(Dataset extract begins)
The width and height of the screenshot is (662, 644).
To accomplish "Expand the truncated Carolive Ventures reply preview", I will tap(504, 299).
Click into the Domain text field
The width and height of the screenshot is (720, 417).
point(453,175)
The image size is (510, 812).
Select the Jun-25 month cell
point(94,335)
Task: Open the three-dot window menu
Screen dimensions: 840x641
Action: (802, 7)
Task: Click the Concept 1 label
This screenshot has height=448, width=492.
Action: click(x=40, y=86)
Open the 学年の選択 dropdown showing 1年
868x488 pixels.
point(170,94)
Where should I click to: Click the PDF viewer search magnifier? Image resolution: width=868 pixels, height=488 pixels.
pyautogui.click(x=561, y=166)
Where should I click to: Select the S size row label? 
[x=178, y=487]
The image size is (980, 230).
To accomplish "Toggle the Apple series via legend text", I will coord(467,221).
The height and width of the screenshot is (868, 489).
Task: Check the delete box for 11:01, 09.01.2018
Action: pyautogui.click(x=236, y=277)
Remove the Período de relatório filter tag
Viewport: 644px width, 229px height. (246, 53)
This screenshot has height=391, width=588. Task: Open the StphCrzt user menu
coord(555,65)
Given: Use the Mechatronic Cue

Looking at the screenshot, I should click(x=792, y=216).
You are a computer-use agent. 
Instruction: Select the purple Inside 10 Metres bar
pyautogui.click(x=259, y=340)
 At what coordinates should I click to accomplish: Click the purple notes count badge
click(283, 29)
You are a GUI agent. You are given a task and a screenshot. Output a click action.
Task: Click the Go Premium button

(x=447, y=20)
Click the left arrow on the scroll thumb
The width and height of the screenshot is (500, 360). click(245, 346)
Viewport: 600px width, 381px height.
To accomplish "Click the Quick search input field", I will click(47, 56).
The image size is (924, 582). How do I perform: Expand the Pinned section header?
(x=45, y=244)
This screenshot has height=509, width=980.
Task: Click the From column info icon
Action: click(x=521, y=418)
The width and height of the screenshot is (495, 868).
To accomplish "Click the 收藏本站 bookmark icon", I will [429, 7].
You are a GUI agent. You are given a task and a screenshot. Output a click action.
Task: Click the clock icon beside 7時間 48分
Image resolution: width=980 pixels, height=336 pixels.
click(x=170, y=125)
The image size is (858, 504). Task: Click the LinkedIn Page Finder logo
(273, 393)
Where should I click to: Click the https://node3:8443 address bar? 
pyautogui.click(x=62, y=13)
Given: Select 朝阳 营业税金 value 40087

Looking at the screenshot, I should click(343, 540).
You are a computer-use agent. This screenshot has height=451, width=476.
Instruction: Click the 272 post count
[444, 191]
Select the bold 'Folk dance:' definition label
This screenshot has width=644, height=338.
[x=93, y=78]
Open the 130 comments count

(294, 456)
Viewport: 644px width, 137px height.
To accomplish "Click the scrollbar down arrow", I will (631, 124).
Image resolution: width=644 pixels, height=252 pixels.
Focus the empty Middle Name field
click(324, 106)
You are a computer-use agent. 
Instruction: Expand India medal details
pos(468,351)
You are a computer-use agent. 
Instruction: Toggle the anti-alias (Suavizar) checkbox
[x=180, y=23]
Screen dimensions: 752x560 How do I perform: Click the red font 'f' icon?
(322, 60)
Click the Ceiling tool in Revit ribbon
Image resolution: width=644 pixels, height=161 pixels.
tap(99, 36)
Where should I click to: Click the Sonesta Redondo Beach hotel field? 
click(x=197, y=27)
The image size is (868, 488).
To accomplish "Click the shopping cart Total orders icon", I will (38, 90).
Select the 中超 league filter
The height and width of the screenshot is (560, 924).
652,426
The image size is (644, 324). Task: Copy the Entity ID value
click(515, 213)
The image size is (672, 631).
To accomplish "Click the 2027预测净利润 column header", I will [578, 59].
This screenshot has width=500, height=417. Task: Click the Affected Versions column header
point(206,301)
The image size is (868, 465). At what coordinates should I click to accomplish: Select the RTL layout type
(Dataset extract ends)
Write the data out again. Match it exactly.

The width and height of the screenshot is (662, 644).
To accomplish "Expand the truncated Carolive Ventures reply preview", I will tap(504, 299).
Click into the Domain text field
The width and height of the screenshot is (720, 417).
point(453,175)
The image size is (510, 812).
Select the Jun-25 month cell
point(94,335)
Task: Open the three-dot window menu
Screen dimensions: 840x641
Action: (802, 7)
Task: Click the Concept 1 label
This screenshot has height=448, width=492.
Action: click(x=40, y=86)
Open the 学年の選択 dropdown showing 1年
868x488 pixels.
point(170,94)
Where should I click to: Click the PDF viewer search magnifier? Image resolution: width=868 pixels, height=488 pixels.
pyautogui.click(x=561, y=166)
Where should I click to: Select the S size row label? 
[x=178, y=487]
The image size is (980, 230).
To accomplish "Toggle the Apple series via legend text", I will coord(467,221).
The height and width of the screenshot is (868, 489).
Task: Check the delete box for 11:01, 09.01.2018
Action: pyautogui.click(x=236, y=277)
Remove the Período de relatório filter tag
Viewport: 644px width, 229px height. (246, 53)
This screenshot has height=391, width=588. Task: Open the StphCrzt user menu
coord(555,65)
Given: Use the Mechatronic Cue

Looking at the screenshot, I should click(x=792, y=216).
You are a computer-use agent. 
Instruction: Select the purple Inside 10 Metres bar
pyautogui.click(x=259, y=340)
 At what coordinates should I click to accomplish: Click the purple notes count badge
click(283, 29)
You are a GUI agent. You are given a task and a screenshot. Output a click action.
Task: Click the Go Premium button

(x=447, y=20)
Click the left arrow on the scroll thumb
The width and height of the screenshot is (500, 360). click(245, 346)
Viewport: 600px width, 381px height.
To accomplish "Click the Quick search input field", I will click(47, 56).
The image size is (924, 582). How do I perform: Expand the Pinned section header?
(x=45, y=244)
This screenshot has height=509, width=980.
Task: Click the From column info icon
Action: click(x=521, y=418)
The width and height of the screenshot is (495, 868).
To accomplish "Click the 收藏本站 bookmark icon", I will [429, 7].
You are a GUI agent. You are given a task and a screenshot. Output a click action.
Task: Click the clock icon beside 7時間 48分
Image resolution: width=980 pixels, height=336 pixels.
click(x=170, y=125)
The image size is (858, 504). Task: Click the LinkedIn Page Finder logo
(273, 393)
Where should I click to: Click the https://node3:8443 address bar? 
pyautogui.click(x=62, y=13)
Given: Select 朝阳 营业税金 value 40087

Looking at the screenshot, I should click(343, 540).
You are a computer-use agent. This screenshot has height=451, width=476.
Instruction: Click the 272 post count
[444, 191]
Select the bold 'Folk dance:' definition label
This screenshot has width=644, height=338.
[x=93, y=78]
Open the 130 comments count

(294, 456)
Viewport: 644px width, 137px height.
To accomplish "Click the scrollbar down arrow", I will (631, 124).
Image resolution: width=644 pixels, height=252 pixels.
Focus the empty Middle Name field
click(324, 106)
You are a computer-use agent. 
Instruction: Expand India medal details
pos(468,351)
You are a computer-use agent. 
Instruction: Toggle the anti-alias (Suavizar) checkbox
[x=180, y=23]
Screen dimensions: 752x560 How do I perform: Click the red font 'f' icon?
(322, 60)
Click the Ceiling tool in Revit ribbon
Image resolution: width=644 pixels, height=161 pixels.
tap(99, 36)
Where should I click to: Click the Sonesta Redondo Beach hotel field? 
click(x=197, y=27)
The image size is (868, 488).
To accomplish "Click the shopping cart Total orders icon", I will (38, 90).
Select the 中超 league filter
The height and width of the screenshot is (560, 924).
652,426
The image size is (644, 324). Task: Copy the Entity ID value
click(515, 213)
The image size is (672, 631).
To accomplish "Click the 2027预测净利润 column header", I will [578, 59].
This screenshot has width=500, height=417. Task: Click the Affected Versions column header
point(206,301)
The image size is (868, 465). At what coordinates should I click to accomplish: Select the RTL layout type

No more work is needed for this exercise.